Bodley 340 famously contains the lyric known as Hebban olla vogala, which was long thought to be the oldest surviving text of Old Dutch following its discovery by Kenneth Sisam in 1932. It was copied out halfway down the page on fol. 169v among a number of Latin verses and a Latin prayer to Saint Nicholas, all written by a scribe trained in the Low Countries.

The poem reads Hebban olla uogala nestas hagunnan hinase hic enda thu uuat unbidan uue nu ("All birds have begun their nests, except me and you – what are we waiting for now?"), above which was then added its Latin translation: Abent omnes uolucres nidos inceptos nisi ego et tu quid expectamus nunc. Despite the scribe's origins, the language of the Dutch poem has been shown to display significant English influence; it is consequently best described as a linguistic blend, or even as an attempt at writing in English on the part of a Flemish-speaking scribe.

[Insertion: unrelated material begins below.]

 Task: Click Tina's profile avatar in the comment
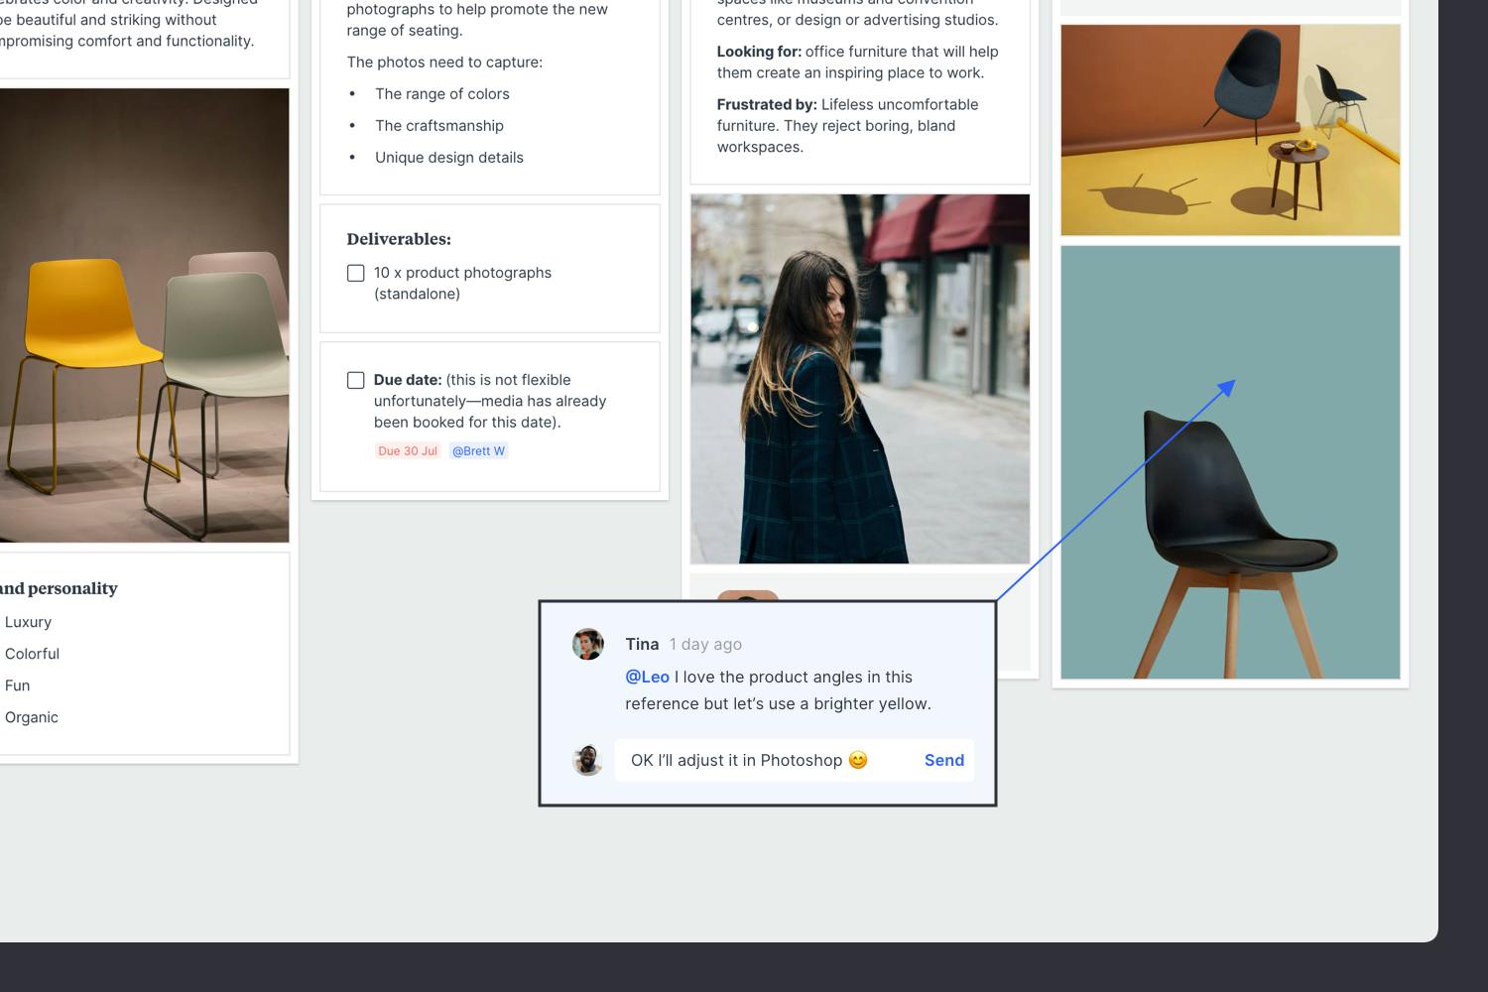coord(588,644)
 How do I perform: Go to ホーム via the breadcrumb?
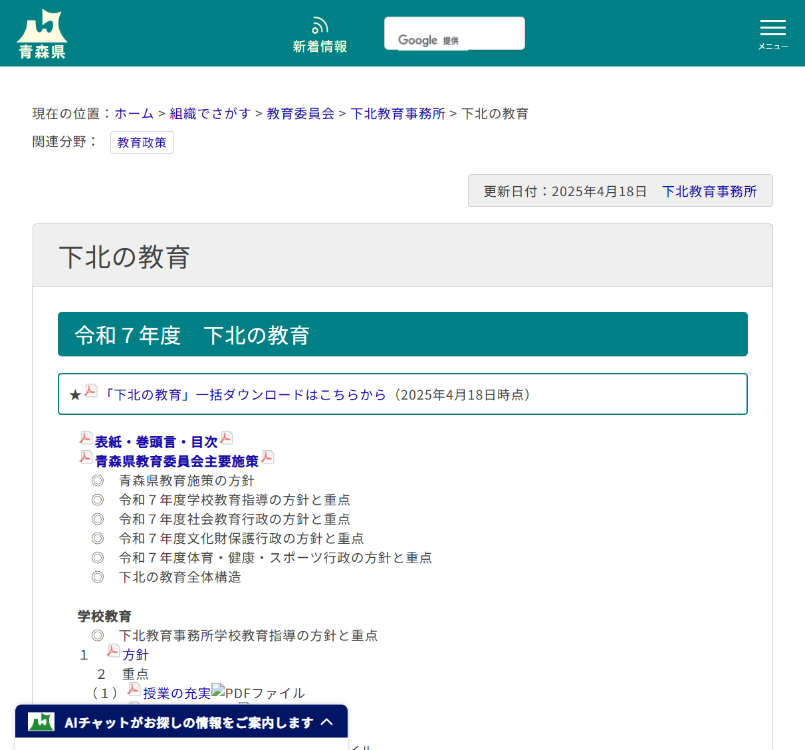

===Other Continental scribes===
In the later 11th and 12th centuries, pen trials in Latin were also added by two scribes trained in Germany and one trained in Italy. The fact that their characteristic style of writing appears in no other surviving manuscripts copied at Rochester has led Erik Kwakkel to suggest they may have switched to a more standardized Rochester script when copying books, only revealing their original handwriting in these casual pen trials.